Murphy, with the nurses’ union, said the use of mandatory overtime has become less a function of unexpected emergencies, as is allowed under law, but rather poor staffing practices such as hospitals not assigning enough nurses to shifts to begin with, or failing to anticipate the normal call-outs that occur when employees get sick or have to take care of family. The guidelines developed around the law specifically prohibit mandatory overtime to compensate for routine staffing shortages. DPH records, which require a description of why mandatory overtime was needed, show some hospitals classified the use of mandatory overtime as a hospital emergency and described the reason as employees calling out sick.
However the law does allow mandatory overtime in the case of a government declaration of emergency. Former governor Charlie Baker declared a state of emergency, including a public health emergency, in March 2020. In May 2021 he ended the state of emergency, effective that June, and also declared a modified public health emergency. Governor Maura Healey announced the modified public health emergency would end in May.

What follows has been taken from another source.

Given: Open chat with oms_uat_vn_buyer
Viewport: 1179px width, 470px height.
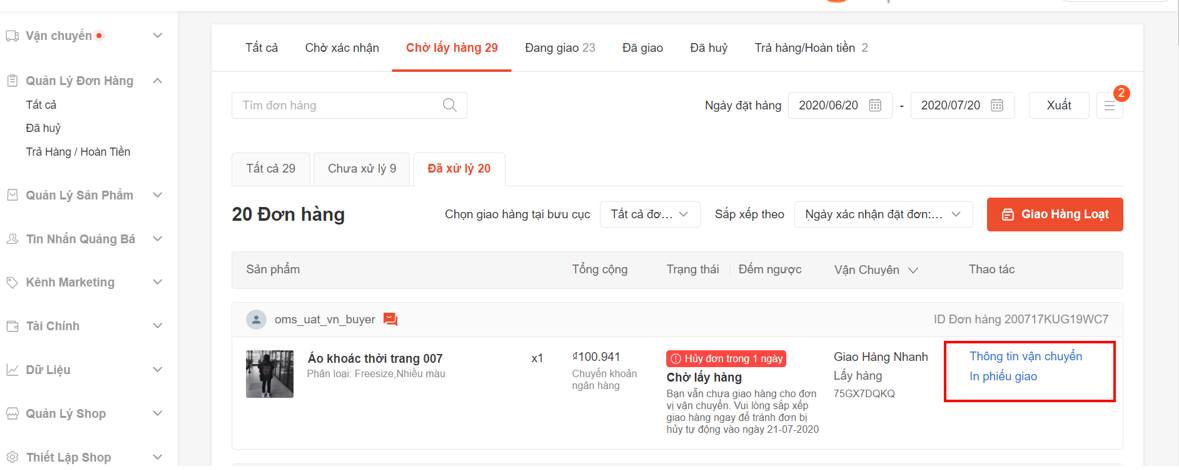Looking at the screenshot, I should (x=390, y=319).
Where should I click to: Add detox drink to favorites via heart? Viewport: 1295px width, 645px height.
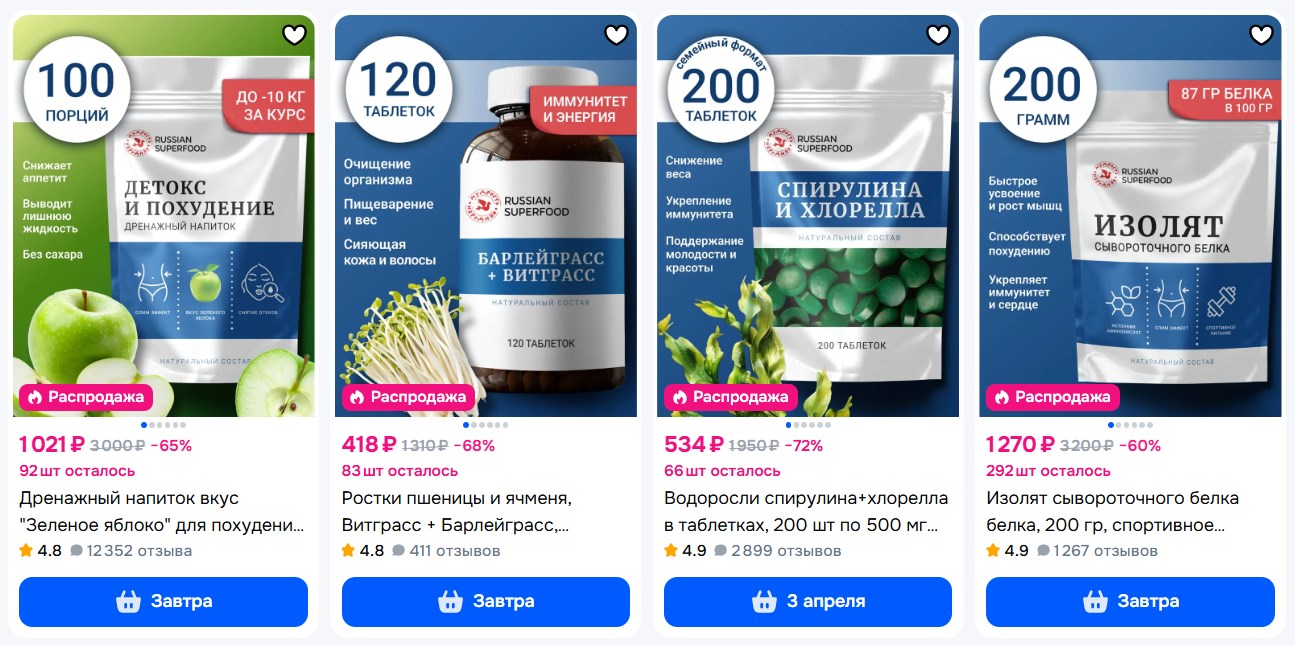click(294, 35)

Nurse groups contest that the state of emergency has ended. As proof, Murphy pointed to the fact that the state is now forcing hospitals to comply with nurse-to-patient ratios in their ICUs -- a regulation that it had held off on enforcing during the pandemic. Hospitals say the emergency is ongoing.
Other staffing practices are also putting stress on front-line workers. Meg Pilato, an ambulatory surgical nurse at St. Luke’s Hospital in New Bedford, said she has repeatedly been called in for extra shifts for routine surgeries — something that, before COVID, only happened when patients had an emergency.

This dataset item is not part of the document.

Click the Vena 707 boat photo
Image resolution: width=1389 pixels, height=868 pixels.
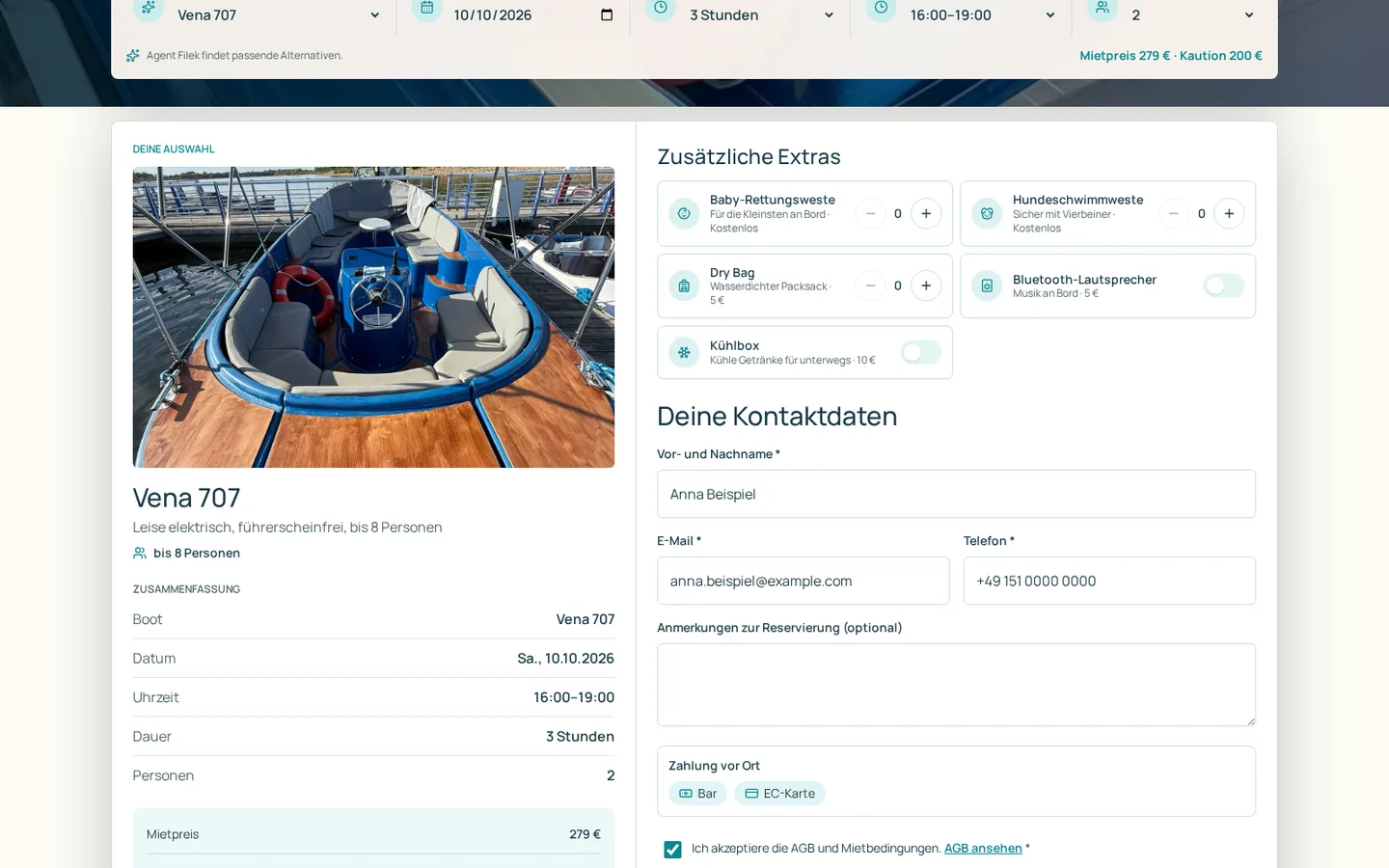tap(373, 317)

“I can’t get what I need to do for my home life done because I’m at work six days a week,” she said. “The 12-hour shift on Saturday is more than my usual eight-hour shift Monday through Friday. It’s insane, and out of control ... I’m exhausted.”
Public records also show the hospital has used mandatory overtime.

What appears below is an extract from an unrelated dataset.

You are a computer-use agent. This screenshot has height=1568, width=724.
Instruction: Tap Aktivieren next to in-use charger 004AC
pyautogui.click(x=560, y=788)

In a statement, Shawn Badgley, public information officer for Southcoast Health, the parent company of St. Luke’s said the health system has used mandatory overtime on an emergency basis to deal with high patient volume amid a staffing crisis.
Other nurses have had their schedules involuntarily scrambled. Ana Echavarri, an operating room nurse at Brigham and Women’s Hospital, said the hospital had shifted her schedule from four 10-hour shifts to five eight-hour shifts a week. Other people who had worked weekends, many for child-care reasons, had been taken off weekend shifts. Employees also were being given additional on-call shifts.
“I’m able to work around it. But I’ve already had roughly 10 of my friends leave, or they’re on their way out within the next couple of weeks to pursue other jobs because they have children or other commitments, [like] elder care, that they’re not able to perform because they’re going to be here,” she said in a picket line the nurses held outside of the Brigham in February to protest working conditions.
“BWH does occasionally adjust staffing schedules to ensure continuity of patient care and every effort is made to accommodate the needs of our staff whenever possible,” said Mike Morrison, a spokesman for Mass General Brigham, in a statement.
Despite the pressures, many affected nurses say they still feel a call to the profession.
Sheehan herself found a new job working for the hospital at home program through UMass in October, which allows her to deliver nursing care in people’s homes, in addition to working per diem in the ER. She said she is one of at least seven colleagues who have left full-time work in the emergency department for the hospital at home program. Work is no longer consuming her life.
“It restored my faith in nursing,” she said.